V - Le travail, principe
social coercitif.
Le travail n'a rien à voir
avec le fait que les hommes transforment la nature et sont en relation les uns
avec les autres de manière active. Aussi longtemps qu'il y aura des hommes, ils
construiront des maisons, confectionneront des vêtements, produiront de la
nourriture et beaucoup d'autres choses ; ils élèveront des enfants, écriront
des livres, discuteront, jardineront, joueront de la musique, etc. Ce fait est
banal et va de soi. Ce qui ne va pas de soi, c'est que l'activité humaine tout
court, la simple "dépense de force de travail", sans aucun souci de son
contenu, tout à fait indépendante des besoins et de la volonté des intéressés,
soit érigée en principe abstrait qui régit les rapports sociaux.

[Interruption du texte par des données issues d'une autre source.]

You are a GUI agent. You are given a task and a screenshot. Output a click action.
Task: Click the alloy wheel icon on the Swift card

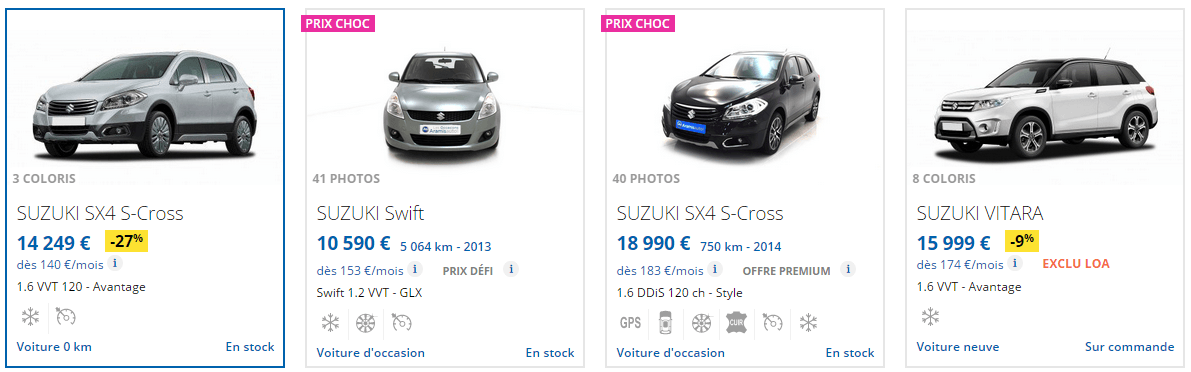366,323
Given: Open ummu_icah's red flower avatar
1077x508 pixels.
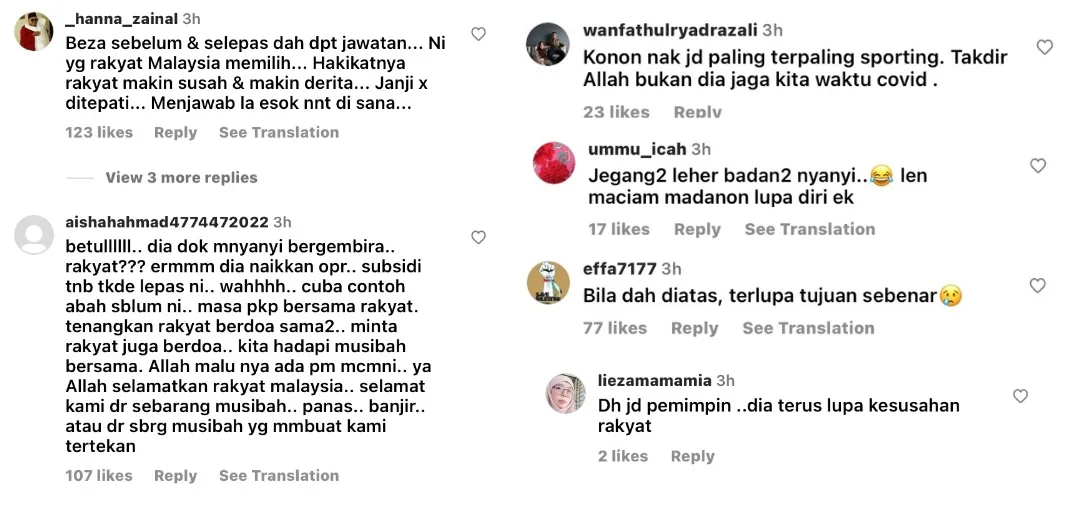Looking at the screenshot, I should tap(554, 163).
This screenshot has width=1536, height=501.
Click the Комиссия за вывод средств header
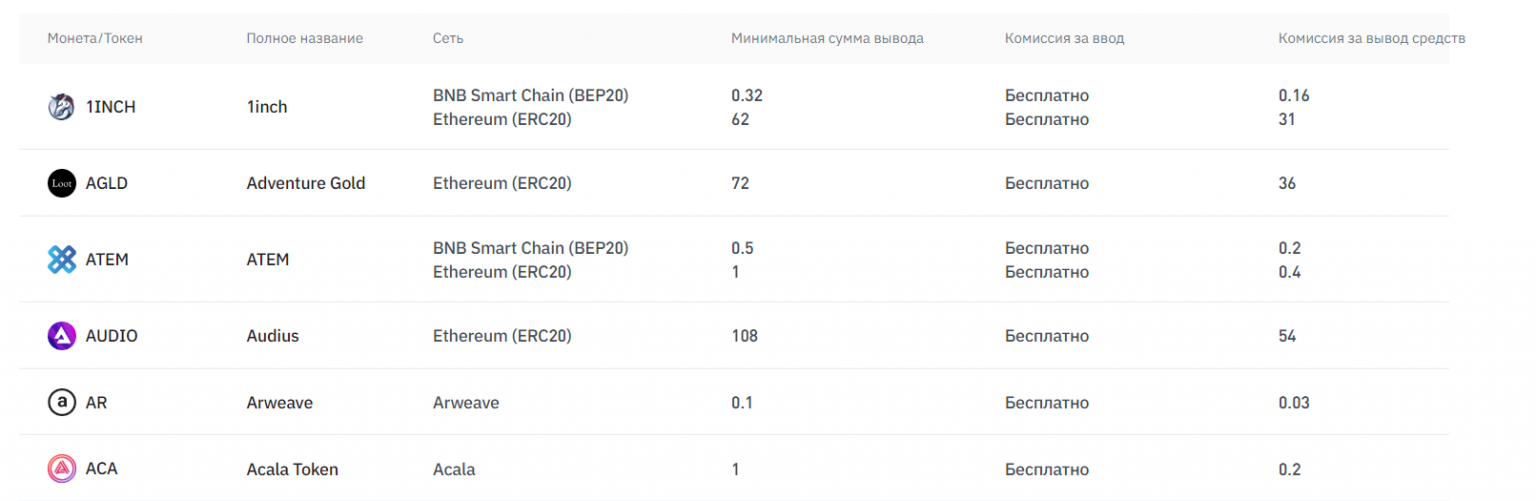point(1371,39)
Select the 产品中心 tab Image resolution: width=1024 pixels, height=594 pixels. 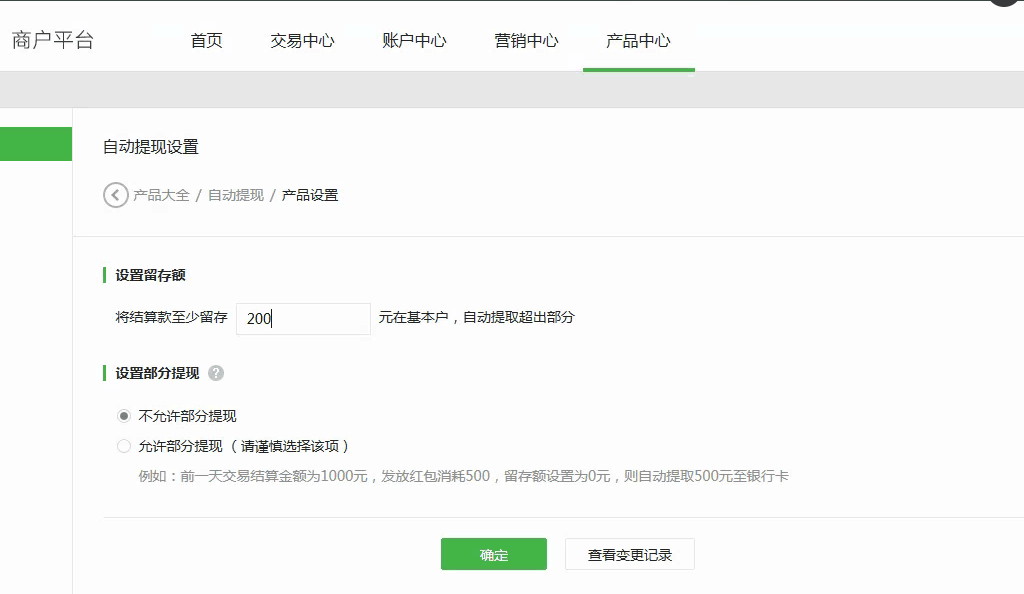click(638, 41)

Dans les anciennes sociétés
agraires, il existait toutes sortes de domination et de rapports de dépendance
personnelle, mais pas de dictature de l'abstraction travail. Certes, les
activités de transformation de la nature et les rapports sociaux n'étaient pas
autodéterminés. Mais ils n'étaient pas non plus soumis à une "dépense
abstraite de force de travail", ils s'intégraient dans un ensemble de
règles complexes constituées de préceptes religieux, de traditions culturelles
et sociales incluant des obligations mutuelles. Chaque activité se faisait en
un temps et en un lieu précis : il n'existait pas de forme d'activité abstraitement
universelle. Ce n'est que le système de production marchande moderne fondé sur
la transformation incessante d'énergie humaine en argent érigée en fin en soi
qui a engendré une sphère particulière, dite du travail, isolée de toutes les
autres relations et faisant abstraction de tout contenu - une sphère
caractérisée par une activité subordonnée, inconditionnelle, séparée,
robotisée, coupée du reste de la société et obéissant à une rationalité des
fins abstraite, régie par la " logique d'entreprise ", au-delà de
tout besoin.
Dans cette sphère séparée de
la vie, le temps cesse d'être vécu de façon active et passive ; il devient une
simple matière première qu'il faut exploiter de manière optimale : "Le
temps, c'est de l'argent." Chaque seconde est comptée, chaque pause-pipi
est un tracas, chaque brin de causette un crime contre la finalité de la
production devenue autonome. Là où l'on travaille, seule de l'énergie abstraite
doit être dépensée. La vie est ailleurs — et encore, parce que la cadence du
temps de travail s'immisce en tout. Déjà les enfants sont dressés en fonction
de la montre pour être "efficaces" un jour, les vacances servent à
reconstituer la "force de travail", et même pendant les repas, les
fêtes ou l'amour, le tic-tac des secondes résonne dans nos têtes.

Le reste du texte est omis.